Der geheimnisvolle Porsche
Vor einigen Jahren ging ich mit einem guten Freund campen. Wir durften das neue VW-Büssli seines Vaters ausleihen und wollten damit auf dem Klausenpass übernachten. Als wir in die Garage kamen, zog etwas anderes unsere Aufmerksamkeit auf sich: Ein Porsche 911 T (Baujahr 1971) stand mit Plattfuss und Spinnweben in der Nähe vom Büssli. Völlig fasziniert gingen wir um das Auto herum und zogen versuchsweise an der Tür. Widerwillig sprang sie auf. Der Geruch, der uns entgegenschlug, ist kaum zu beschreiben – irgendwas zwischen Aschenbecher und nassem Hund.
Während des ganzen Camping-Trips dachten wir an den Porsche und überlegten, was wohl sein Schicksal gewesen ist. Das Auto liess mich nicht mehr los – ich wollte seine Geschichte erfahren. Also fragte ich bei der Hausverwaltung nach, dort konnte (oder wollte) man mir aber keine Auskunft zum Parkplatz-Mieter geben. Also stattete ich dem Auto abermals einen Besuch ab und suchte nach Hinweisen auf seinen Besitzer. Bei meiner Inspektion entdeckte ich nicht nur Kaugummipapiere von Marken, die es längst nicht mehr gibt, sondern auch, dass 1986 die letzte Autobahnvignette aufgeklebt worden ist.
Auf der Sonnenblende wurde ich schliesslich fündig. Dort klemmte, säuberlich gefaltet, eine Einladung zum 15. Hochzeitstag am Samstag, 30. August 1986. Adressiert war sie an Julia und Peter – jetzt hatte ich wenigstens den Namen des Besitzers! Mit zwei Vornamen (vor allem so geläufigen) kommt man allerdings nicht sehr weit. Auf dem Brief hatte es zum Glück auch einen Absender, und mit ein bisschen Recherche im Telefonbuch fand ich heraus, dass die Gastgeber von damals noch immer in der Gegend wohnen.

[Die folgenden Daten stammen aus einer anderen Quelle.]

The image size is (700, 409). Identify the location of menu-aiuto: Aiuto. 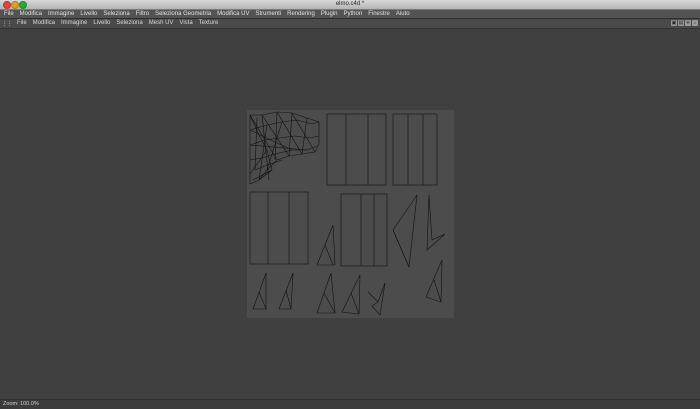
(403, 14).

Das ältere Ehepaar staunte nicht schlecht, als ich mit einem Foto vom Einladungsbrief vor der Tür stand, und liess mich herein. In der hellen, stilvoll eingerichteten Wohnung erklärte ich den beiden, was mich zu ihnen geführt hatte. Natürlich konnten sie sich noch an das Fest vor vierzig Jahren erinnern und auch an Julia Meier (ausgerechnet der zweithäufigste Nachname der Schweiz) und ihre Begleitung. Sie freuten sich über die schöne Erinnerung, konnten das Geheimnis um den Porsche jedoch nicht lüften, weil sie Julia und Peter schon lange aus den Augen verloren hatten.
Seither war ich nicht mehr beim Porsche und weiss nicht, ob er überhaupt noch in der Garage steht. Ab und zu kommt er mir wieder in den Sinn. Dann frage ich mich: «Was geschah 1986? Haben sich Julia und Peter getrennt und er ist mit seiner Neuen ins Ausland abgehauen? Im Auto lagen seltsame Pillen – vielleicht stürzte er in eine Drogensucht? Oder vergass er schlicht, wo er seinen Porsche abgestellt hat?» Die ganze Geschichte werde ich wohl nie erfahren. Und genau das macht dieses Auto so geheimnisvoll.